---------- Data for processing
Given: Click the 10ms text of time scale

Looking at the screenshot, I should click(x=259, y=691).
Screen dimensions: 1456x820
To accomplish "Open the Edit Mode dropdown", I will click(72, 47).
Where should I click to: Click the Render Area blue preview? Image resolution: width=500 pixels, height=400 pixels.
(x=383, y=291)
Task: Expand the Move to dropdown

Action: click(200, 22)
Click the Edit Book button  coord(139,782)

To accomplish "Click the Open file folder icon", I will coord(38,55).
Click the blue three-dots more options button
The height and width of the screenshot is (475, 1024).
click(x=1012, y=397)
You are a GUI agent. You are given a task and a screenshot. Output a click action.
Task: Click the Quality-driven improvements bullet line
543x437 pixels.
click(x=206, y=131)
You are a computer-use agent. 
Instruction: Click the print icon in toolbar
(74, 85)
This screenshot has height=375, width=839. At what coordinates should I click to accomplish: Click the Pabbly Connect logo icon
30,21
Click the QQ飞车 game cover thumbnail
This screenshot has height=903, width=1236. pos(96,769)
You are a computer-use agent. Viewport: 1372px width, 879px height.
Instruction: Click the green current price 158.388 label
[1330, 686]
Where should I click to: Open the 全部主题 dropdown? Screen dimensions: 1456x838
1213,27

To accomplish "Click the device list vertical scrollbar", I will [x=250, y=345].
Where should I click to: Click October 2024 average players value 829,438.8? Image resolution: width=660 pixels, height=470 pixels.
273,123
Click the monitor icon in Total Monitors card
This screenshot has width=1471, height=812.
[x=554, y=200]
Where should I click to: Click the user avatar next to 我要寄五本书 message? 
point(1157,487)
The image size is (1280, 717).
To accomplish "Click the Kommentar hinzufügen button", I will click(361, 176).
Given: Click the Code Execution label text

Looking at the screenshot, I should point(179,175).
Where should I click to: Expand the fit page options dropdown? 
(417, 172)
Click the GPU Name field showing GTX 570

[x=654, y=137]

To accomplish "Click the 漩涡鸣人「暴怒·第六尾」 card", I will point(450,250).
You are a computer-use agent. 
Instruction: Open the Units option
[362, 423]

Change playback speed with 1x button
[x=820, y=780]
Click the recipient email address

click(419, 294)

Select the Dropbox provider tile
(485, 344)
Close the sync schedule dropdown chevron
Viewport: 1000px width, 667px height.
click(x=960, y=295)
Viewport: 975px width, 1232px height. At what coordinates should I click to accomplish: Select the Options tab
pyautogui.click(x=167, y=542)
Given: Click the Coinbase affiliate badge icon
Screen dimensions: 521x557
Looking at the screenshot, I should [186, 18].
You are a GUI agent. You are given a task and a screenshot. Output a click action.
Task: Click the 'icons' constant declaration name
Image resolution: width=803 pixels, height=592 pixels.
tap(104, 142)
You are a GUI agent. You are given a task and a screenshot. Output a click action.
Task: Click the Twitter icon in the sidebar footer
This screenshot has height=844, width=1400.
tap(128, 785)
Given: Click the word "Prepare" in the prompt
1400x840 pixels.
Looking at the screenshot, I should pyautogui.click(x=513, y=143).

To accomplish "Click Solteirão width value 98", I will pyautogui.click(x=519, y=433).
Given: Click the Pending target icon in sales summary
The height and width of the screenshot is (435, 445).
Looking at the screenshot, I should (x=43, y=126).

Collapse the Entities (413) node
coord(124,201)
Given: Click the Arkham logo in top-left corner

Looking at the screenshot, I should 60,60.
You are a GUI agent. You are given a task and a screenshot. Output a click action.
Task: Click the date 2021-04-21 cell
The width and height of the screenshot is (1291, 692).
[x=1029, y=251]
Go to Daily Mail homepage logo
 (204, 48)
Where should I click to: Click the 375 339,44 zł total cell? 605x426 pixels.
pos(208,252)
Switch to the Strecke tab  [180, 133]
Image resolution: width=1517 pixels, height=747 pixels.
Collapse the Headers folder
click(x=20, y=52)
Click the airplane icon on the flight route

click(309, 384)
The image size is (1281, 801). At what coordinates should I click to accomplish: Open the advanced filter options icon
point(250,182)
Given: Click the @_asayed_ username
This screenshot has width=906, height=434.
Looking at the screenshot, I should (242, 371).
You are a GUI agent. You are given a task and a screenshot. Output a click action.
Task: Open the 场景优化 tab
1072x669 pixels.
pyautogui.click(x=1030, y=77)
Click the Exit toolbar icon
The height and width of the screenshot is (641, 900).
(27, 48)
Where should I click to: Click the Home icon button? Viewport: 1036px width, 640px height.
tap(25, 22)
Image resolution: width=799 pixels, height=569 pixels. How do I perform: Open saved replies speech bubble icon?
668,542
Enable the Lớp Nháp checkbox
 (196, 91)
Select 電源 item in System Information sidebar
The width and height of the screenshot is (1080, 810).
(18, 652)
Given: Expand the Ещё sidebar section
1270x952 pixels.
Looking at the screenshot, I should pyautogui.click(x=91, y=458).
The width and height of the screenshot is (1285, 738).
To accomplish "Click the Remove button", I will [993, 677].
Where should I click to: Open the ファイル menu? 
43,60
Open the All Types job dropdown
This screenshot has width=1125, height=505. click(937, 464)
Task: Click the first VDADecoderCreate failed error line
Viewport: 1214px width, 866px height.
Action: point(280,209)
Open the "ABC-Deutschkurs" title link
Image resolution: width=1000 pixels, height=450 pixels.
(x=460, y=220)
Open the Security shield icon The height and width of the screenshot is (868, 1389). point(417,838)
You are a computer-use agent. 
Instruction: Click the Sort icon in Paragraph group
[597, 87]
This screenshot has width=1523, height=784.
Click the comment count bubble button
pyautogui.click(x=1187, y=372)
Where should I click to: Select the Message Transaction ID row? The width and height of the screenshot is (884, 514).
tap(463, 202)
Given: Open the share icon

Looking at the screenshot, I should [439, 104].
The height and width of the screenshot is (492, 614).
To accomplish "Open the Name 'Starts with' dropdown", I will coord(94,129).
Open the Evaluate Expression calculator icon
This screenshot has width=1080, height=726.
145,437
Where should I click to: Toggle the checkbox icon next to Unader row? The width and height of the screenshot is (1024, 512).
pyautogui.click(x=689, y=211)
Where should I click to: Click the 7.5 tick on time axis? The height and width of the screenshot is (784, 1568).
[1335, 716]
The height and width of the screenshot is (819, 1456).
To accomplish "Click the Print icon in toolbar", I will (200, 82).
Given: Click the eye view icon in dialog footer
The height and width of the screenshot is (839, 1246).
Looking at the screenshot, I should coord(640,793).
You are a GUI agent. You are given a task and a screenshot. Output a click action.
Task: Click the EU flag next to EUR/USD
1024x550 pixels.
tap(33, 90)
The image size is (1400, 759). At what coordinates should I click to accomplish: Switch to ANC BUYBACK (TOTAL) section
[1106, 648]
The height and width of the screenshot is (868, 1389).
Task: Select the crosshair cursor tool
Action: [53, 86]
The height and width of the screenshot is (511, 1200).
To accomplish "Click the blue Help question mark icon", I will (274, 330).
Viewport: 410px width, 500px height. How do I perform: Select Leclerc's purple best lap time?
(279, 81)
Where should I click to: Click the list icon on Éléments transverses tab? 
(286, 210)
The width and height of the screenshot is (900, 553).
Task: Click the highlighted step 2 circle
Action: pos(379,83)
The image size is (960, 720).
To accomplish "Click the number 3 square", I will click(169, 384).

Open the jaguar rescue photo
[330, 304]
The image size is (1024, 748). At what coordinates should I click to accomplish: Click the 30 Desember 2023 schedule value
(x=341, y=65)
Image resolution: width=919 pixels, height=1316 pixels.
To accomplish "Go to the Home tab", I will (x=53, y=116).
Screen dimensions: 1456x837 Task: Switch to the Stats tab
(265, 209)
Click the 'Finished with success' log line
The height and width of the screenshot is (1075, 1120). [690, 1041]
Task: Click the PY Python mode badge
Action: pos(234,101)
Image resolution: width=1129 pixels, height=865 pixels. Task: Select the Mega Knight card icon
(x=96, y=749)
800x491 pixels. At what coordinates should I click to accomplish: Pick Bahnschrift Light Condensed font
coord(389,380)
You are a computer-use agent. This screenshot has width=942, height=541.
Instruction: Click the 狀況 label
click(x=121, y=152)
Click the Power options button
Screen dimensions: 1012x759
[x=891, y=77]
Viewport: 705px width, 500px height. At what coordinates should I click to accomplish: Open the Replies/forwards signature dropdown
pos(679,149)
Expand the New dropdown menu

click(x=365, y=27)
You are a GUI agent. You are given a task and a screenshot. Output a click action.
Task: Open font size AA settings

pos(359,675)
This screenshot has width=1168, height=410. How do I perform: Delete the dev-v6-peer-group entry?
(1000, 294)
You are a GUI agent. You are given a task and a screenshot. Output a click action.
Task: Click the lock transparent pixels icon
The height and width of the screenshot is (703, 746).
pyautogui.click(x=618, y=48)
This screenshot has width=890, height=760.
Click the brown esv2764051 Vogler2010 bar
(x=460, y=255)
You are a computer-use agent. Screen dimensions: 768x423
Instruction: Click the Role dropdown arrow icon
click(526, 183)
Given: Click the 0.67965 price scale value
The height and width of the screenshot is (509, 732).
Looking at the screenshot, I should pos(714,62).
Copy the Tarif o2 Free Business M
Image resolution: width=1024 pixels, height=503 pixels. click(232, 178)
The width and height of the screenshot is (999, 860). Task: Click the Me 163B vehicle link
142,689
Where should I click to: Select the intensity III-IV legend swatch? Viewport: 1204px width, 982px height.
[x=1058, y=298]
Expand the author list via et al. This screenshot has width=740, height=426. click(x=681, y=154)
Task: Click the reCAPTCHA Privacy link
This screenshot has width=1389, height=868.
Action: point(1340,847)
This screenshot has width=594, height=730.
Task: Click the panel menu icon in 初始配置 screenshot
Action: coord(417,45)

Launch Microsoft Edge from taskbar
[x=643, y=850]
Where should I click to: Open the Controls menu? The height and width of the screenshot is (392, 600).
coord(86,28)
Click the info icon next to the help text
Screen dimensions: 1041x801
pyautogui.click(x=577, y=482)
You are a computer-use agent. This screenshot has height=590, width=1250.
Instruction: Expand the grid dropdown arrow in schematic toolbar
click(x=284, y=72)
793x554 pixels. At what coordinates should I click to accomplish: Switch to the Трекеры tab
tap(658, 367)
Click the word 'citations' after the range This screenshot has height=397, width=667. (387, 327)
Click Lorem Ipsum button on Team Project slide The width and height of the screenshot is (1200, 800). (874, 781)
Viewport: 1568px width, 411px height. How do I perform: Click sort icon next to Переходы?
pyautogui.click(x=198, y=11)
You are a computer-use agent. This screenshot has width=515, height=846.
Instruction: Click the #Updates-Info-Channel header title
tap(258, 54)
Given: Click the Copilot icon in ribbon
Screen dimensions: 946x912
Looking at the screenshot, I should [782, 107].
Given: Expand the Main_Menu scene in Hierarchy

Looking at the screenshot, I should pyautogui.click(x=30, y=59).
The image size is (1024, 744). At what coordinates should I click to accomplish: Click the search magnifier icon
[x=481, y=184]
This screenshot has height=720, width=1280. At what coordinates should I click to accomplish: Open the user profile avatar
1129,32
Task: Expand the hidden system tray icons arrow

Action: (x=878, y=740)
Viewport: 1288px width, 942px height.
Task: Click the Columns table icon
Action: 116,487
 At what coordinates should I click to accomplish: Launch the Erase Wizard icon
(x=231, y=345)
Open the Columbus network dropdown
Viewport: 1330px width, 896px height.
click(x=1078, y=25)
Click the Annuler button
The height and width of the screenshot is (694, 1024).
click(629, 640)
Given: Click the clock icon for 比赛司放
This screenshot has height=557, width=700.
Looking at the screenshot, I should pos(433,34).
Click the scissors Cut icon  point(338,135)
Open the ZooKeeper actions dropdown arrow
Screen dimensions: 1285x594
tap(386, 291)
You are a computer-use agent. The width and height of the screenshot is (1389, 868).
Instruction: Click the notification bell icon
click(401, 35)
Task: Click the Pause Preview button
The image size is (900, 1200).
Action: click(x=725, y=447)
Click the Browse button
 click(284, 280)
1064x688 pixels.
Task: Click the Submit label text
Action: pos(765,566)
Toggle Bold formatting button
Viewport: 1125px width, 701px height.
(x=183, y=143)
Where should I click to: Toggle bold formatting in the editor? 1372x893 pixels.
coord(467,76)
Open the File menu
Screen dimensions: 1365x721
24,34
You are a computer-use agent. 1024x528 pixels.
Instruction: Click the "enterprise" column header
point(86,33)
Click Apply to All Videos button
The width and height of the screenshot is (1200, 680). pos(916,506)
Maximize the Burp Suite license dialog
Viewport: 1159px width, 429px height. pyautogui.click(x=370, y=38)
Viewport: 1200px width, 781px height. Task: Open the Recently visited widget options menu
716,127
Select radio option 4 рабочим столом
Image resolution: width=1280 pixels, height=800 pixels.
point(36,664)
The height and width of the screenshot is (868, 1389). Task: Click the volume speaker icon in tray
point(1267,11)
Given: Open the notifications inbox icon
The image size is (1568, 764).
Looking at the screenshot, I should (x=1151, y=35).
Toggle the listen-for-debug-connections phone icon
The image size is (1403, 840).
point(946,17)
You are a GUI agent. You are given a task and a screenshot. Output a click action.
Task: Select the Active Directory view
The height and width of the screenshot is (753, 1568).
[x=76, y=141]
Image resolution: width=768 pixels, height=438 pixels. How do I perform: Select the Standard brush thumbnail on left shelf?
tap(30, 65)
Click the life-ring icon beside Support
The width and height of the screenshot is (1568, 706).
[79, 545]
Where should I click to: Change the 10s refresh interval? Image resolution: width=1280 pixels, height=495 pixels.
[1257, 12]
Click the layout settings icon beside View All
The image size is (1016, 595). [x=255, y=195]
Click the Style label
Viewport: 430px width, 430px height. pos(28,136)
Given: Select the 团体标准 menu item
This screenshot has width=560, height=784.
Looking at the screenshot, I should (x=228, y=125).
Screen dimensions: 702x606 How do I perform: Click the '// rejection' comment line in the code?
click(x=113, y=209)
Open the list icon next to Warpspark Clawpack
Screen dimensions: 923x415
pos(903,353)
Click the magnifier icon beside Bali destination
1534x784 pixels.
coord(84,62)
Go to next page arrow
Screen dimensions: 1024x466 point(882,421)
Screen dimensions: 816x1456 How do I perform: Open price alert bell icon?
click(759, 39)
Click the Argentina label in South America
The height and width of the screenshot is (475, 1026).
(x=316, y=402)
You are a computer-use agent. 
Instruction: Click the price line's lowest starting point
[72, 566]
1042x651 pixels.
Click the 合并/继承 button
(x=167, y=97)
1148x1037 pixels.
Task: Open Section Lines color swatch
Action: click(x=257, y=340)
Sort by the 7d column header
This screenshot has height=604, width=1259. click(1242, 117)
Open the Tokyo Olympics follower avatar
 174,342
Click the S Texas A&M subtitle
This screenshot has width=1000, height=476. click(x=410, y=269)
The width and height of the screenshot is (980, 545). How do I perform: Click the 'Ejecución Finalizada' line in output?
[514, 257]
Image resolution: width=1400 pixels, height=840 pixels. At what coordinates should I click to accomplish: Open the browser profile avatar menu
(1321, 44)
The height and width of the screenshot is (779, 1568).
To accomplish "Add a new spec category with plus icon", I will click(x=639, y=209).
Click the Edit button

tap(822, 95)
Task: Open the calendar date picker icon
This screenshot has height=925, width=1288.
--------------------
** Description of the task **
How many lines in the entries above contain the word "card"? Case counts. Reply with the number alone.

** Result **
3